Normalerweise interessiert sich die Wall Street nicht besonders für Auto-Occasionen. Die hochbezahlten Bankerinnen und Börsen-Cracks im amerikanischen Finanzzentrum können sich locker teure neue Autos leisten.
Doch im Moment beschäftigen sie «used cars» sehr, beziehungsweise deren Preise: Die sind in den USA regelrecht explodiert und lassen so die Inflation in die Höhe schiessen. Auch darum dürften in den USA bald die Zinsen steigen.
Occasionen sind ein Inflationstreiber
In der Schweiz sind Occasionen ebenfalls teurer geworden, und auch hier treiben sie die Preise nach oben. Aber wir können die Füsse gleich zu Beginn vom Gaspedal nehmen. Es ist wie meistens, wenn man die USA mit der Schweiz vergleicht: Alles ist eine Nummer kleiner.

• [Bereitgestellte Auflistung]:
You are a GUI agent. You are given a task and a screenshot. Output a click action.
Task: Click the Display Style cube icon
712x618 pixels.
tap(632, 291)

--

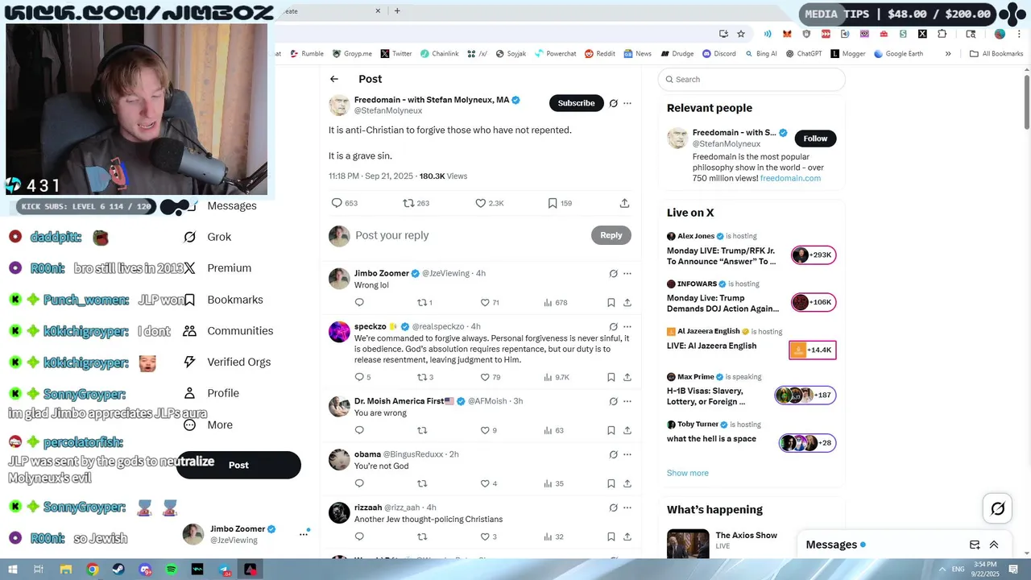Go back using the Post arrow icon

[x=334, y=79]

--

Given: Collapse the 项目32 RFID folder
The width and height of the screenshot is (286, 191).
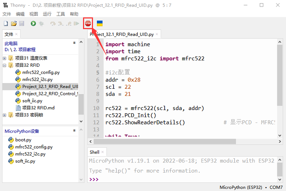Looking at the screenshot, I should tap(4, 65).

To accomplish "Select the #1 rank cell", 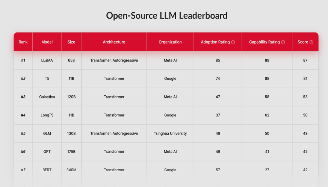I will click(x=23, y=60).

• [Aufgabe A]: Zähle alle Orte auf, die im Text über steigende Occasionspreise mit ihrem Namen genannt werden.
• [Aufgabe B]: Setze den Text über steigende Occasionspreise nach seinem letzten Satz mit einigen weiteren Sätzen fort.

• [Antwort A]: Wall Street, USA, Schweiz

• [Antwort B]:
Immerhin: Die Preise für Auto-Occasionen haben sich um über fünf Prozent erhöht seit letztem Jahr (Juni 2020 bis Juni 2021) - und um über vier Prozent seit Januar. Die Karrossen sind dadurch zum fünftwichtigsten Treiber für die Schweizer Inflation geworden, nach den Mieten und den Energie- und Treibstoffpreisen. Was beachtlich ist, schliesslich machen Auto-Occasionen nur 1,3 Prozent des Landesindex' der Konsumentenpreise aus, des Barometers für die Schweizer Teuerung.
Und: Die Preise für Auto-Occasionen könnten weiter steigen.
Oldies auf Rädern: Plötzlich ein Verkaufsschlager
Wieso sind Gebrauchtwagen teurer geworden? Gleich mehrere Gründe machen Oldies auf vier Rädern zum Verkaufsschlager.
Zu Beginn der Pandemie letztes Jahr wollte fast niemand ein neues Auto kaufen. Ein Teil der neuen Wagen wird in der Regel schnell wieder verkauft - die fehlen nun. Zudem verkleinerten die grossen Autovermieter wie Avis, Sixt oder Europcar ihr Flotten. Normalerweise sondern sie ihre Mietfahrzeuge nach einigen Monaten als Occasionen aus - dies geschieht nun im kleineren Umfang als sonst.
Anfang Jahr kam ein weiterer Grund dazu. In der Weltwirtschaft fehlt es an Mikrochips, den kleinen Elektroteilen, die auch in Autos viele wichtige Funktionen steuern.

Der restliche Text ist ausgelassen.